▶ _What you need to do_
For this exercise, please return exactly the line containing "You are a computer-use" and each line after it through the end of the records, with no pictures included.

******************************

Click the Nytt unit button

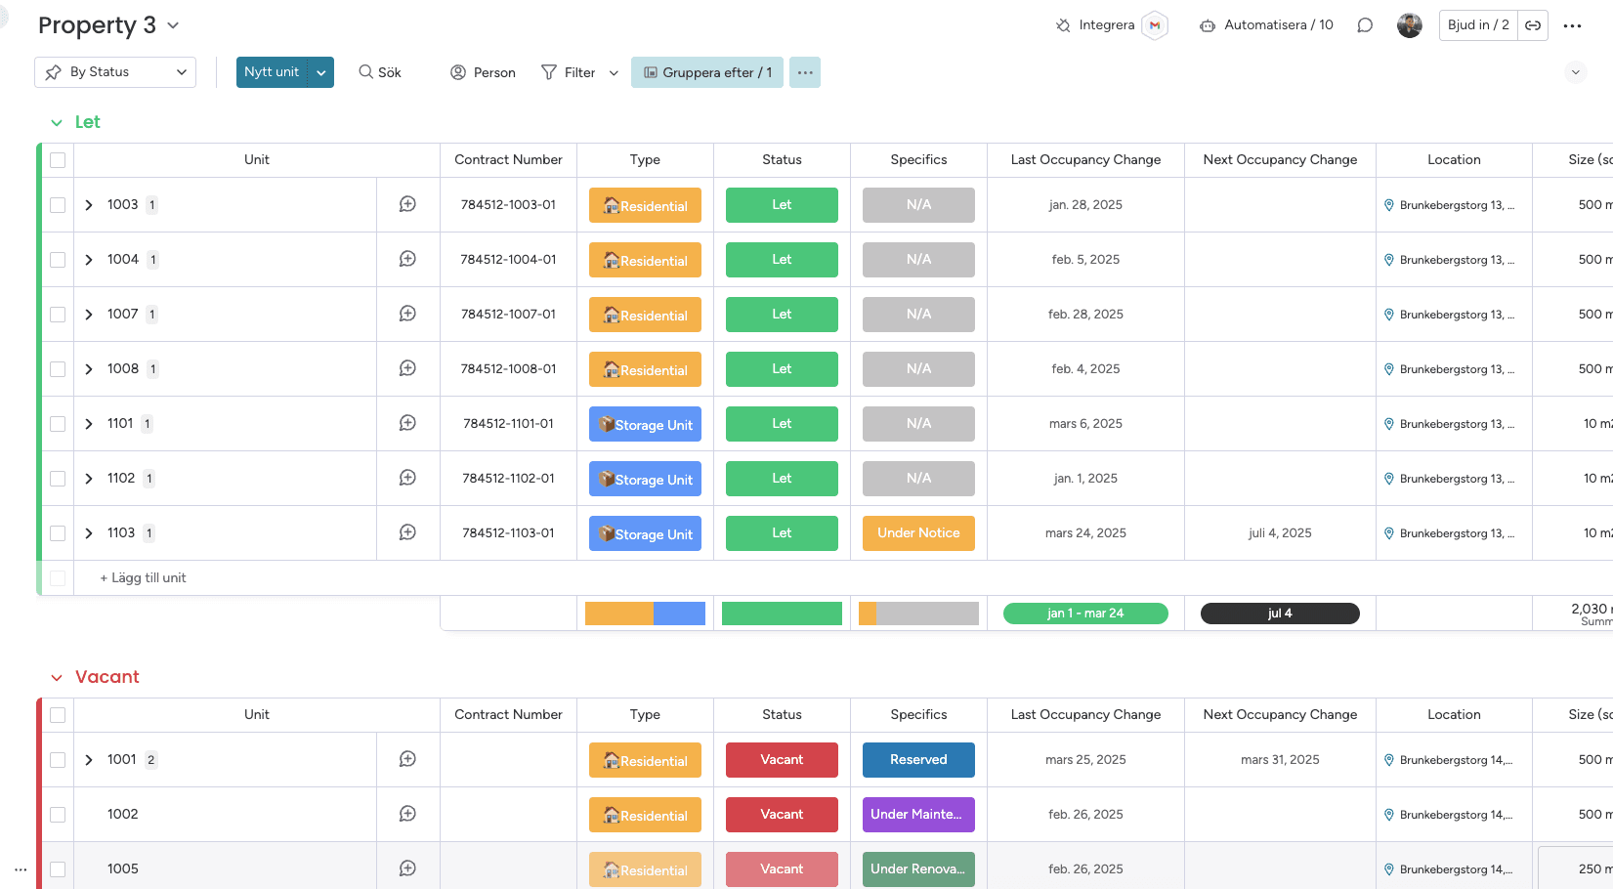click(x=272, y=72)
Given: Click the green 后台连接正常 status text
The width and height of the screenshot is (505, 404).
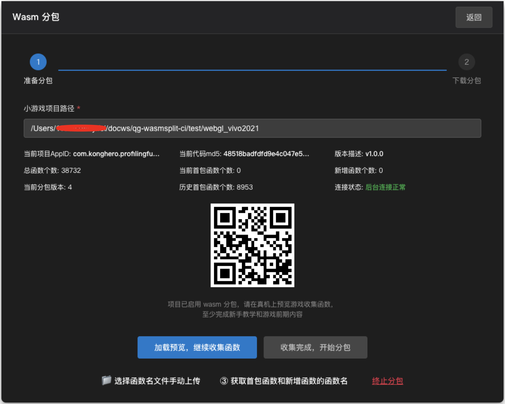Looking at the screenshot, I should tap(385, 187).
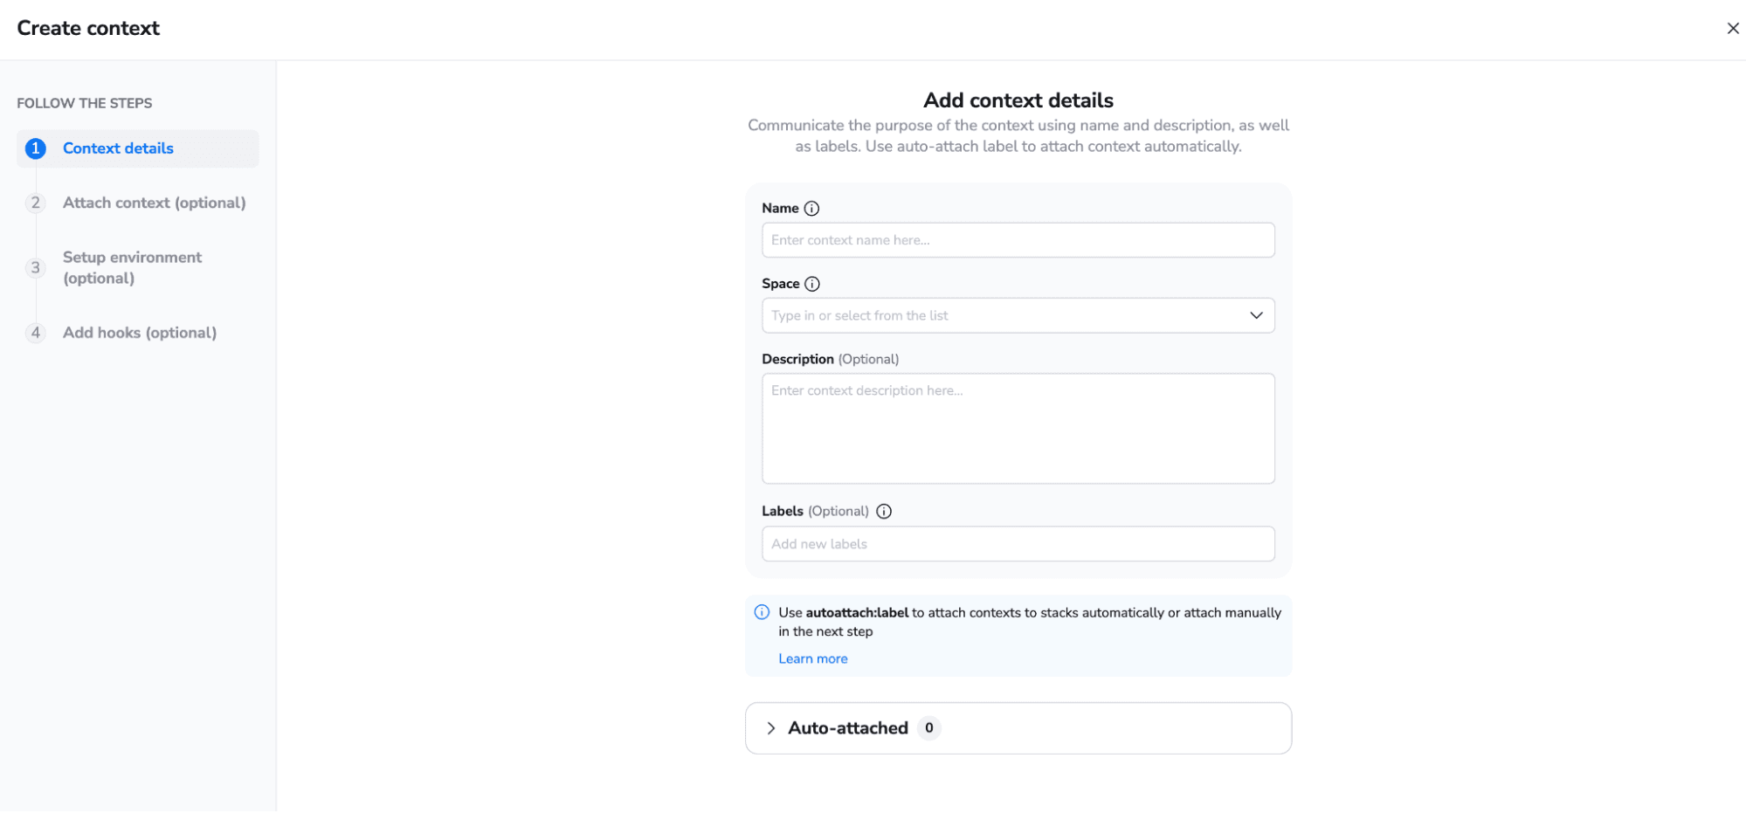Expand the Auto-attached section

771,727
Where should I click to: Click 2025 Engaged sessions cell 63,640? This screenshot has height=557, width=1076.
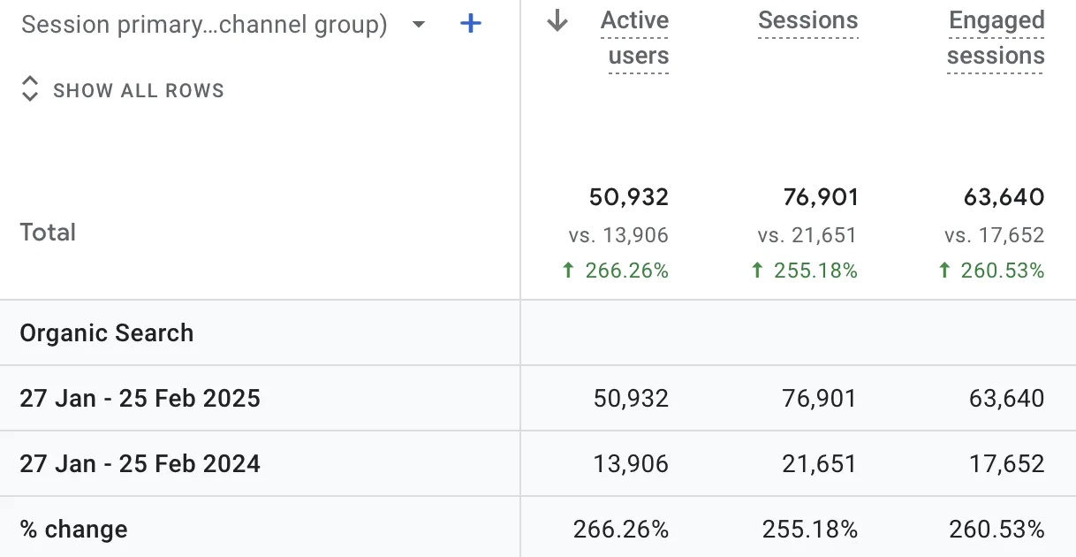click(1006, 398)
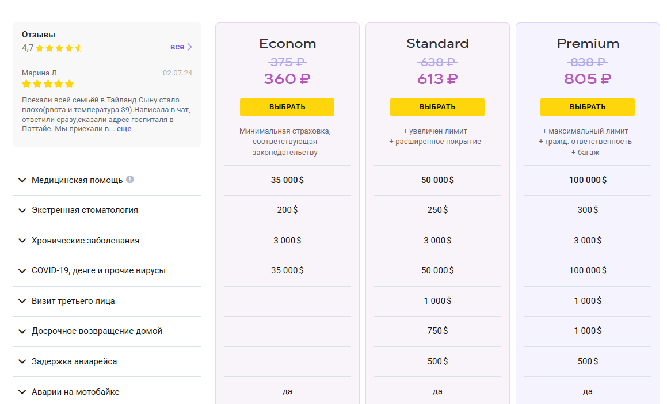Click 'еще' to read full review
Screen dimensions: 667x404
(x=124, y=129)
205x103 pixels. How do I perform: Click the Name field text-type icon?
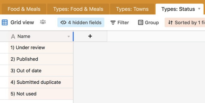[13, 36]
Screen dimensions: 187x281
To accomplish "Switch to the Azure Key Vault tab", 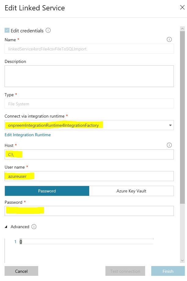I will coord(131,191).

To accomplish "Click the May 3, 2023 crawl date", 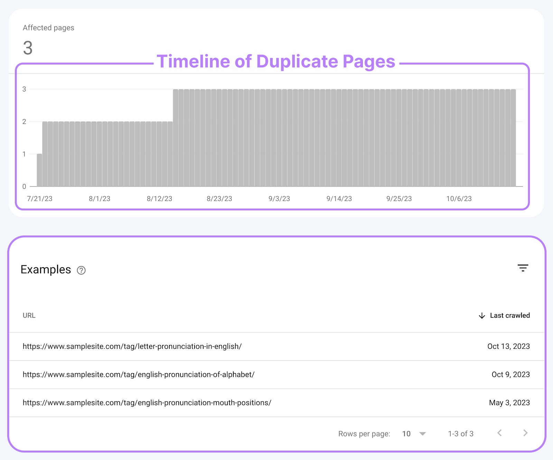I will [x=509, y=403].

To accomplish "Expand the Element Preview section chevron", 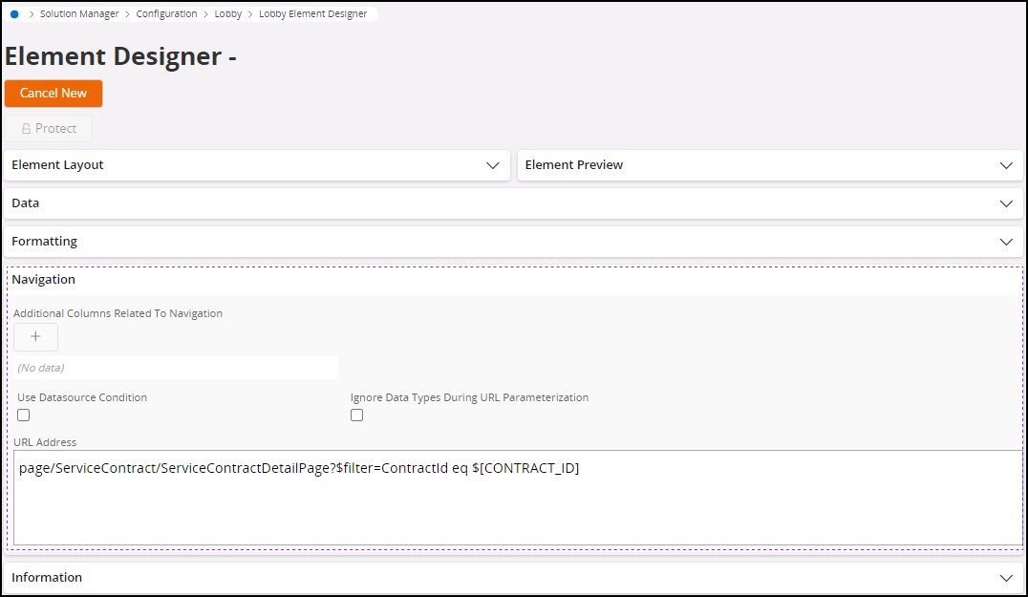I will (x=1005, y=165).
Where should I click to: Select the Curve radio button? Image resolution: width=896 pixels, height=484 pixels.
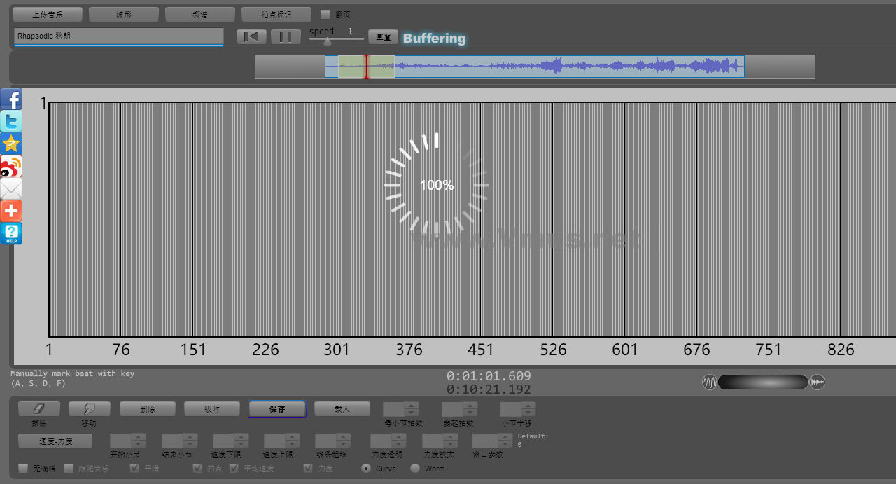click(365, 468)
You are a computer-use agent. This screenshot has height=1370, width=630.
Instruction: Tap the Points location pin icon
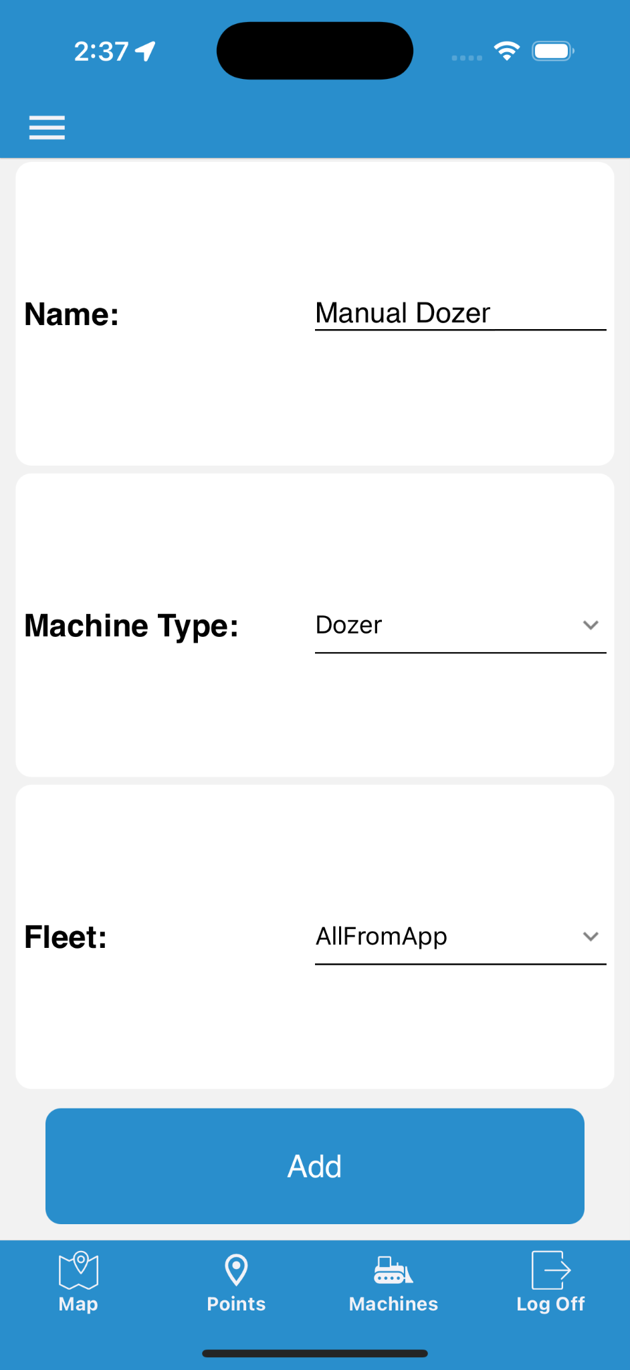[236, 1270]
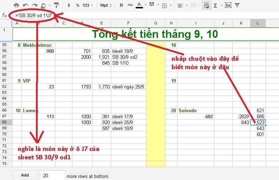Open the Sum functions menu

coord(217,5)
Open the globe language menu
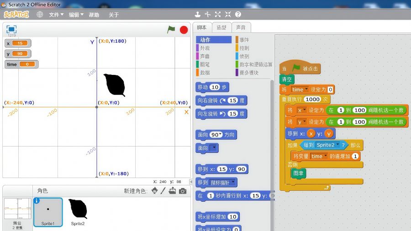Image resolution: width=411 pixels, height=231 pixels. [x=40, y=15]
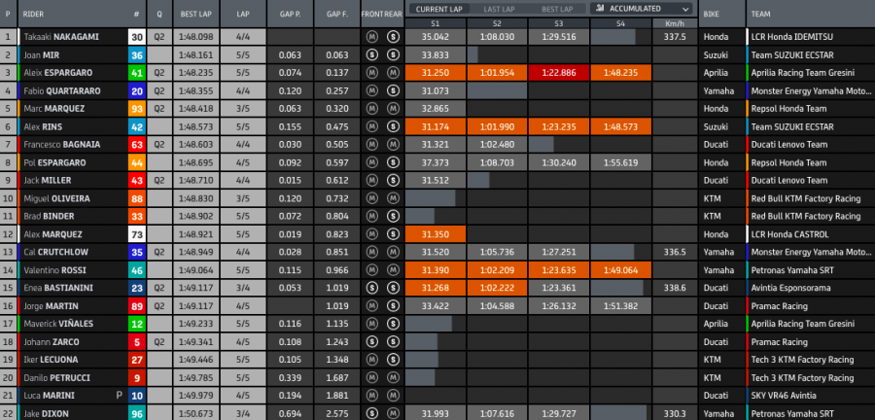Click the GAP F. column header
The height and width of the screenshot is (420, 875).
click(x=337, y=15)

******************************

▶ _Exercise solution_
You are a computer-use agent. This screenshot has height=1370, width=630.
Instruction: Tap the Points location pin icon
[236, 1270]
Open the Sum functions menu

coord(217,5)
Open the globe language menu
Image resolution: width=411 pixels, height=231 pixels. [x=40, y=15]
Click the GAP F. column header
The height and width of the screenshot is (420, 875).
click(x=337, y=15)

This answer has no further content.